CVE-2025-68435

Zerobyte · Zerobyte

Zerobyte backup automation tool contains an authentication bypass vulnerability, allowing unauthenticated access to API endpoints due to improper middleware application.

Executive summary

An authentication bypass vulnerability in Zerobyte allows unauthenticated attackers to access sensitive API endpoints, posing a severe risk to backup data and system integrity.

Vulnerability

The vulnerability stems from authentication middleware failing to enforce session credential checks on specific API endpoints. This allows an unauthenticated attacker to interact with the API directly over a network.

Business impact

With a CVSS score of 9.1, this vulnerability represents a critical risk, particularly for instances exposed to external networks.

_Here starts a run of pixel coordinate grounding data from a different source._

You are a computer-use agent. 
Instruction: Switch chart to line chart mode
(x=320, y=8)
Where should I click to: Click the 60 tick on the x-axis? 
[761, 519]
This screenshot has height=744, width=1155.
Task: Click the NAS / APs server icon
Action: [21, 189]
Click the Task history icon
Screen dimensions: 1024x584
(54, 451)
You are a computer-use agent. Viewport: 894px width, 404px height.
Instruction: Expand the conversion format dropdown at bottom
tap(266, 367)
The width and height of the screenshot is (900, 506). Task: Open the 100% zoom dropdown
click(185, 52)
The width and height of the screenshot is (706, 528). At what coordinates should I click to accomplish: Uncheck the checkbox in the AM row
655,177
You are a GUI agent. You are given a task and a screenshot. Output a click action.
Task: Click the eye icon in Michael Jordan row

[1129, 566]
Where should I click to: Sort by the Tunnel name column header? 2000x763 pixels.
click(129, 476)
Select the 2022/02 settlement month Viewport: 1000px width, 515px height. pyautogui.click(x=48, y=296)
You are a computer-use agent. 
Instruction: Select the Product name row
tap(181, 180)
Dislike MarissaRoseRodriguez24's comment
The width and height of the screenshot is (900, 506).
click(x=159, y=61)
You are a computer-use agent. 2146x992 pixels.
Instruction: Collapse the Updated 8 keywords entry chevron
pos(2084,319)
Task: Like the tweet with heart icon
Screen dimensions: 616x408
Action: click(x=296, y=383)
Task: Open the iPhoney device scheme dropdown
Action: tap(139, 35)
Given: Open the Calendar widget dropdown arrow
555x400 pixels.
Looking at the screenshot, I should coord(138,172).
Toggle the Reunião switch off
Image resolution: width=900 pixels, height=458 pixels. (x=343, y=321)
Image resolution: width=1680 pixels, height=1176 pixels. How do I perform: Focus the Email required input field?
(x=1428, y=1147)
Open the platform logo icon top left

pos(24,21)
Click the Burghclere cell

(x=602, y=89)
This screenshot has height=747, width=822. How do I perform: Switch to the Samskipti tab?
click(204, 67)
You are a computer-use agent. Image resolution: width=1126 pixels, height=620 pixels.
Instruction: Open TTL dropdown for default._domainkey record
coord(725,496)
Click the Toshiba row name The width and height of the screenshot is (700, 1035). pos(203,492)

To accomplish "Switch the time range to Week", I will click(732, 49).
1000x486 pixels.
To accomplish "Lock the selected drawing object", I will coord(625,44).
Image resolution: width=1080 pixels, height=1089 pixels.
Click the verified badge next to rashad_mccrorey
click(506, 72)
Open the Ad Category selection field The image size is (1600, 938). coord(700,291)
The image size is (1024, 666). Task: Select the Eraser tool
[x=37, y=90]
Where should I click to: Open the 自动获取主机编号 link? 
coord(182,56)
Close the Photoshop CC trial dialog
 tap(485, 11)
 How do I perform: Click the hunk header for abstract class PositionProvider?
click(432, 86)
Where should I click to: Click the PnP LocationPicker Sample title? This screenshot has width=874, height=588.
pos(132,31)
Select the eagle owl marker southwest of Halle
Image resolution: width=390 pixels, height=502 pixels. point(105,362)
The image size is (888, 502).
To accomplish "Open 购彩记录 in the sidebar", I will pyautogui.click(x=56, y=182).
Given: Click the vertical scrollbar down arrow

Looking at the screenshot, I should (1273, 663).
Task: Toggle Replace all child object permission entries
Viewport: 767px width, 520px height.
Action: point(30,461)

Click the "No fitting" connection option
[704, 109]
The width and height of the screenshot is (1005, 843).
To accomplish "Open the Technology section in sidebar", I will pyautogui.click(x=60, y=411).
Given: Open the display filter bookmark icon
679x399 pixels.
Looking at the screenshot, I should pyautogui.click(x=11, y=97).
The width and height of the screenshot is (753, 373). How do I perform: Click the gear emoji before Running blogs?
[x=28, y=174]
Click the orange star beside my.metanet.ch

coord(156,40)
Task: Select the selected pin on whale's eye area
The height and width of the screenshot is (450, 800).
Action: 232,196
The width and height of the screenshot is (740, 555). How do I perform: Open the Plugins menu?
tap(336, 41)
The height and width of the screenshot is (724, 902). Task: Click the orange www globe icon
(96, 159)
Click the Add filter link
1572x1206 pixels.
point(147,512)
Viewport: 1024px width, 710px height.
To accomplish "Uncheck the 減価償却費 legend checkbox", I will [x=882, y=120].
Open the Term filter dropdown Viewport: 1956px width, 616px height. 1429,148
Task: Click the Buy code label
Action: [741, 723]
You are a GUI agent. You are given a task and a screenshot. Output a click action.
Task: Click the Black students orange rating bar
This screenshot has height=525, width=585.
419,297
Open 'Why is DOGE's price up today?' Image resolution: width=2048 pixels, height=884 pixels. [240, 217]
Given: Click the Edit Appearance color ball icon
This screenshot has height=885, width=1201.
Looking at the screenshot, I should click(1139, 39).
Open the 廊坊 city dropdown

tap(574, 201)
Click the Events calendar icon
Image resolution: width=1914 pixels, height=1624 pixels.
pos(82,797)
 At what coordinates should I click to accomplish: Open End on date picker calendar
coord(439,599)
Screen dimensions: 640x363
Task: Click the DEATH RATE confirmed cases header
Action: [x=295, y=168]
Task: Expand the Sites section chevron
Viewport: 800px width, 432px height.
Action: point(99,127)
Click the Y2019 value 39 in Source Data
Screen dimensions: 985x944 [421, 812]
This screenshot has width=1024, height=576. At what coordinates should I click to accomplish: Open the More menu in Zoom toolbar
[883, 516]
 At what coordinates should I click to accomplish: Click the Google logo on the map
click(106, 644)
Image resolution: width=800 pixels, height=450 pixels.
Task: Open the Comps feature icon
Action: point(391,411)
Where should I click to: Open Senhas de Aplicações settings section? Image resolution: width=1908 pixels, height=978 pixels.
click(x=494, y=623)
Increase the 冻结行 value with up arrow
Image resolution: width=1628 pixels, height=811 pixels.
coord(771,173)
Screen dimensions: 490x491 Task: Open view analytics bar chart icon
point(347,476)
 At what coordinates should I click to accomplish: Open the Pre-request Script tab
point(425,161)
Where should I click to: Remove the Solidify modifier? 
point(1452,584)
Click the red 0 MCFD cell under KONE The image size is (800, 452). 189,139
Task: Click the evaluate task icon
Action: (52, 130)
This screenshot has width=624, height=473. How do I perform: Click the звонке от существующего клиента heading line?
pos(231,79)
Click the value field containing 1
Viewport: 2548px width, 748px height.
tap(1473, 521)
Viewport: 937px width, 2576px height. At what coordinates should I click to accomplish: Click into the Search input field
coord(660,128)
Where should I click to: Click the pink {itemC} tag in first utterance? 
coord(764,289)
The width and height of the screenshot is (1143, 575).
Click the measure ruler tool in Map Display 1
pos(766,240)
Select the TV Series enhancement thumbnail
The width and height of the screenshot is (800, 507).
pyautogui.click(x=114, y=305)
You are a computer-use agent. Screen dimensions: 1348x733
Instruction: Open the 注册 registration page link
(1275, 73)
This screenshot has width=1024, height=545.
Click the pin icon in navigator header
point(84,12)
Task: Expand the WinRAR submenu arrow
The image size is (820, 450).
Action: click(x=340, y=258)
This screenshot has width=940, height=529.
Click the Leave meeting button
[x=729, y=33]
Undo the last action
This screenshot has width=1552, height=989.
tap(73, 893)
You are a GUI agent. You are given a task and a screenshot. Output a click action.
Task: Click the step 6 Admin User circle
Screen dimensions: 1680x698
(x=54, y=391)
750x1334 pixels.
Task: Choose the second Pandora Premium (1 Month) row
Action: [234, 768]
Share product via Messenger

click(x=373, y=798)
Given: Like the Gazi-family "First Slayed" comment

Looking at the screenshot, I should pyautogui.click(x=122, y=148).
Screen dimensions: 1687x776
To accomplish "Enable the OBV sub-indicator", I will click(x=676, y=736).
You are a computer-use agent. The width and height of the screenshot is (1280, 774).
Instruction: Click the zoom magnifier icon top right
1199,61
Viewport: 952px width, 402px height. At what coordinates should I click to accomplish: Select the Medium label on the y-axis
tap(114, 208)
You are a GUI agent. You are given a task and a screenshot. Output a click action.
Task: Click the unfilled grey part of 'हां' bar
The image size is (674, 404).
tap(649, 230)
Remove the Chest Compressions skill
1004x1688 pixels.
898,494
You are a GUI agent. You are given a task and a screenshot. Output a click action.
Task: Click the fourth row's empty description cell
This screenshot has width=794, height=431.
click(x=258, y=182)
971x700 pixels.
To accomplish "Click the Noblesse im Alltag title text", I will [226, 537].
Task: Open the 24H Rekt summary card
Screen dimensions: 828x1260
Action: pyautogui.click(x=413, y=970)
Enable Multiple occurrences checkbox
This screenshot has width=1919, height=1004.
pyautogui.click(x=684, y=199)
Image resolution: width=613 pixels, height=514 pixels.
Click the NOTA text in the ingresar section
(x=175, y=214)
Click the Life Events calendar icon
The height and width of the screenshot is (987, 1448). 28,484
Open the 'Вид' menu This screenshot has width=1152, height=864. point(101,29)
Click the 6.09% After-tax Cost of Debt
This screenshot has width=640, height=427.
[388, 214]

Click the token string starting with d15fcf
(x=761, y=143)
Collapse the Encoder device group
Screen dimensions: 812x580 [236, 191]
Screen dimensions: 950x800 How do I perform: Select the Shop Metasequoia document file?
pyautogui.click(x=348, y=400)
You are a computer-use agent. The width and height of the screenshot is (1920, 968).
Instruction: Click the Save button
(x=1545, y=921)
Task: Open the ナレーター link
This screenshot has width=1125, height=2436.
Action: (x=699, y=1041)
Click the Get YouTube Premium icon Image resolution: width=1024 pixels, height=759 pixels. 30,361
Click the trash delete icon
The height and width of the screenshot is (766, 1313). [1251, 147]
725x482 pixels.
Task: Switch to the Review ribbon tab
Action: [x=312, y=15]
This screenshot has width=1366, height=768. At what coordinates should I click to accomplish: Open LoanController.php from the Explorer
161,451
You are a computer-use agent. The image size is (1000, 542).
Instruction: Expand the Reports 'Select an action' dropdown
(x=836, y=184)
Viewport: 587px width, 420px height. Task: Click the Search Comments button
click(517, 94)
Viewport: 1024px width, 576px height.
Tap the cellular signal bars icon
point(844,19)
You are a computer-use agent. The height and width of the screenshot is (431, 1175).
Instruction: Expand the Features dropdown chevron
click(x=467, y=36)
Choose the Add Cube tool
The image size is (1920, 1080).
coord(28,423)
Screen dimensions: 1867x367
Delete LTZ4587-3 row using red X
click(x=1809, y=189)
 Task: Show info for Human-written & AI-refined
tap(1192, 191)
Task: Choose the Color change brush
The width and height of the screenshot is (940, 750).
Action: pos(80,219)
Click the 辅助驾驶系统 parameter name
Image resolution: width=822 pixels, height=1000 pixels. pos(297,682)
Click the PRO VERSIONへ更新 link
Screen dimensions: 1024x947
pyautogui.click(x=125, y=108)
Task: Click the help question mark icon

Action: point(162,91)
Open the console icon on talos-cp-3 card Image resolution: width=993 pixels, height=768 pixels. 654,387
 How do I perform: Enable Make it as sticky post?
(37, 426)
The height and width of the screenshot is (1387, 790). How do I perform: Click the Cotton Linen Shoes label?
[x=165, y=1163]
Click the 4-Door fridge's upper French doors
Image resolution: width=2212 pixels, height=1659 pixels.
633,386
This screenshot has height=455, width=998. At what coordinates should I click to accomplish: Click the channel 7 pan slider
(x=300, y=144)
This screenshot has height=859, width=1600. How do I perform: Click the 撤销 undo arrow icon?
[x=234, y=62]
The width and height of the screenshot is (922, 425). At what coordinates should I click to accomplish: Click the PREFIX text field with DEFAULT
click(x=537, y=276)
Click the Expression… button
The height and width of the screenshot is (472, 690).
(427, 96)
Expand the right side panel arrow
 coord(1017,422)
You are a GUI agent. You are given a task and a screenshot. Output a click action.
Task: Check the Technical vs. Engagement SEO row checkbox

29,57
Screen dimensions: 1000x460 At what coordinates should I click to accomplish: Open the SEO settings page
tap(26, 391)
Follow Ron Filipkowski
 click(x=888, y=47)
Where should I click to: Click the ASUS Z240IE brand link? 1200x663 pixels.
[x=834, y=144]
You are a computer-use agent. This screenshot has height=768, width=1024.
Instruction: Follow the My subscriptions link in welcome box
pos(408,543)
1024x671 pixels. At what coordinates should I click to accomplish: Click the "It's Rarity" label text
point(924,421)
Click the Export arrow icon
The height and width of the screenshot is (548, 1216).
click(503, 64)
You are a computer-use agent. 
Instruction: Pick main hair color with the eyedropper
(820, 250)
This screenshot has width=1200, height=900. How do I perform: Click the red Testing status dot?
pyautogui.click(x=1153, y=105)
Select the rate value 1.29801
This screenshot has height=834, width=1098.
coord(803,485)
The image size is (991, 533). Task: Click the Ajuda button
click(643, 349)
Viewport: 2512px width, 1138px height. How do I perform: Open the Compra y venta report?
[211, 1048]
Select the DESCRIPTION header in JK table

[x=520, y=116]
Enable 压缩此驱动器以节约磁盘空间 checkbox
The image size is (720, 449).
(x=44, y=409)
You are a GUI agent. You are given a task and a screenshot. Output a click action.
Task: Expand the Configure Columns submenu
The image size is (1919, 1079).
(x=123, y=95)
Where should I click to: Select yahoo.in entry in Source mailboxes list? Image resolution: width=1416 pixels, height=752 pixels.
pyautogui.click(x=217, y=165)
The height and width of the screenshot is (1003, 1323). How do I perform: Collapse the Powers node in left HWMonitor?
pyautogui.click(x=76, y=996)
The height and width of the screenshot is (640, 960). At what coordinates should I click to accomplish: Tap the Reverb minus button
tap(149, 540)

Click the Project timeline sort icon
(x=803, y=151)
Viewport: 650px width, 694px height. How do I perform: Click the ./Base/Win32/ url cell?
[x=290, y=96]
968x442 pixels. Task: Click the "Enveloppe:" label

Unauthorized access to backup automation tools can result in the loss, manipulation, or theft of critical business data backups, leading to severe operational disruption.

Remediation

Immediate Action: Upgrade Zerobyte immediately to version 0.18.5 or 0.19.0 to ensure authentication middleware is correctly applied.

Proactive Monitoring: Audit API access logs for unauthorized connections or unusual activity from unrecognized IP addresses.

Compensating Controls: If an immediate upgrade is not feasible, restrict network access to the Zerobyte instance to trusted internal networks only via firewall rules or network segmentation.

Exploitation status

Public Exploit Available: Unknown

Analyst recommendation

Given the critical nature of backup infrastructure, this vulnerability must be addressed as a high priority. Administrators should apply the provided patch immediately and review network exposure to ensure the management interface is not accessible to unauthorized parties.